Below is some data. Retype exactly the lines starting at the one with "Viewport: 761px width, 239px" and ending at the one with "Click the breadcrumb".

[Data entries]
╔══

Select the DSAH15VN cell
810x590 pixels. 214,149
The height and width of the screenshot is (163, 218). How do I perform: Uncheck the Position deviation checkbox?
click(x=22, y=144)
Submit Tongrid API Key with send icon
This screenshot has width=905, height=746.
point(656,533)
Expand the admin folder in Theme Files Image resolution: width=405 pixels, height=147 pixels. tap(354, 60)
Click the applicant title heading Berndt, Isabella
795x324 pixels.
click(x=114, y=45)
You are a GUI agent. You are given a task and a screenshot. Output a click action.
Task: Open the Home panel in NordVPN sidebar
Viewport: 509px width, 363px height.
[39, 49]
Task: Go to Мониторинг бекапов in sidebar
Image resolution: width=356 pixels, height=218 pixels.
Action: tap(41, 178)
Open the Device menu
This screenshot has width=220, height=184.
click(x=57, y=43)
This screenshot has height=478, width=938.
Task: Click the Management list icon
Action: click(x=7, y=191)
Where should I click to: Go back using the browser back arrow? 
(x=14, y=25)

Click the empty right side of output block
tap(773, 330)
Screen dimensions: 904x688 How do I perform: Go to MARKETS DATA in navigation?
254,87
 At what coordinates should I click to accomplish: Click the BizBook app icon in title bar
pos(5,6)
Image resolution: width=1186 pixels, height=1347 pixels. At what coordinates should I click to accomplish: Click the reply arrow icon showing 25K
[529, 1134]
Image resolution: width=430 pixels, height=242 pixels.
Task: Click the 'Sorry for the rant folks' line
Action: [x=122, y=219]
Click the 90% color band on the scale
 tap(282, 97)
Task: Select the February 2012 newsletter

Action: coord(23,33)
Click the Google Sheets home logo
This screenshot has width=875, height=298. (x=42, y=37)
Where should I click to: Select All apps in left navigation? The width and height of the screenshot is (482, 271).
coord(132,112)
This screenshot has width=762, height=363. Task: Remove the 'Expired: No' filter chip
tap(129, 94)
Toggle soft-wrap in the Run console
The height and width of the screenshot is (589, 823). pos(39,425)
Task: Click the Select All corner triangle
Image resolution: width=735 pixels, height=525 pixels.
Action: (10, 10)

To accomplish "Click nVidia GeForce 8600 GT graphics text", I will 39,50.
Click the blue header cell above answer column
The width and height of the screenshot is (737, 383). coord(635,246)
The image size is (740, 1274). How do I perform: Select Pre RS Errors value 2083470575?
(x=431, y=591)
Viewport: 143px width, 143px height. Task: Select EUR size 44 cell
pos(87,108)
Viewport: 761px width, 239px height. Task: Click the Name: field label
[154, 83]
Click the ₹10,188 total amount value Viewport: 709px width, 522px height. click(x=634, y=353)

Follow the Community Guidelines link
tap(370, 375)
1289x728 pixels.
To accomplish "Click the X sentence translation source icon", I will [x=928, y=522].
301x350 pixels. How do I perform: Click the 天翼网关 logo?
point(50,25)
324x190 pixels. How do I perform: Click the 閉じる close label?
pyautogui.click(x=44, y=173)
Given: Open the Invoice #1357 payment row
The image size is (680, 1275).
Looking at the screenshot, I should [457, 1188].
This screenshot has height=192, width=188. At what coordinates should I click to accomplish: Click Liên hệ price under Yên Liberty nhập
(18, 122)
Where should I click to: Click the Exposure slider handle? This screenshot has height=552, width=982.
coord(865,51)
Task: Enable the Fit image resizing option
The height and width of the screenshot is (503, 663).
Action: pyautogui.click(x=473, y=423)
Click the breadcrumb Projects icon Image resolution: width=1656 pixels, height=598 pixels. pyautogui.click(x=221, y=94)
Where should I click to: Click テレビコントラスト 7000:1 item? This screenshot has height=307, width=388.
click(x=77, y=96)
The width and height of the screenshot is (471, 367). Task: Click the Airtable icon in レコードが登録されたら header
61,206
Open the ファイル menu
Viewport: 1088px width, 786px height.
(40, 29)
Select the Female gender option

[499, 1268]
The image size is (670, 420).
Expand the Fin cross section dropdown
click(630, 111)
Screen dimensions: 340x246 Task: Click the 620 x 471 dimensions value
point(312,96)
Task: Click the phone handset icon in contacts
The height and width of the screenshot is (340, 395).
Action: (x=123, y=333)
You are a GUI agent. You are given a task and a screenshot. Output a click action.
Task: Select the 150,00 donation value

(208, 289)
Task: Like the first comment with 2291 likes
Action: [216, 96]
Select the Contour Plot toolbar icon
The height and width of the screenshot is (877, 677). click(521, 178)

╚══

== YOUR SOLUTION ==
Viewport: 761px width, 239px height. Task: Click the Name: field label
[154, 83]
Click the ₹10,188 total amount value Viewport: 709px width, 522px height. click(x=634, y=353)

Follow the Community Guidelines link
tap(370, 375)
1289x728 pixels.
To accomplish "Click the X sentence translation source icon", I will [x=928, y=522].
301x350 pixels. How do I perform: Click the 天翼网关 logo?
point(50,25)
324x190 pixels. How do I perform: Click the 閉じる close label?
pyautogui.click(x=44, y=173)
Given: Open the Invoice #1357 payment row
The image size is (680, 1275).
Looking at the screenshot, I should [457, 1188].
This screenshot has height=192, width=188. At what coordinates should I click to accomplish: Click Liên hệ price under Yên Liberty nhập
(18, 122)
Where should I click to: Click the Exposure slider handle? This screenshot has height=552, width=982.
coord(865,51)
Task: Enable the Fit image resizing option
The height and width of the screenshot is (503, 663).
Action: pyautogui.click(x=473, y=423)
Click the breadcrumb Projects icon Image resolution: width=1656 pixels, height=598 pixels. pyautogui.click(x=221, y=94)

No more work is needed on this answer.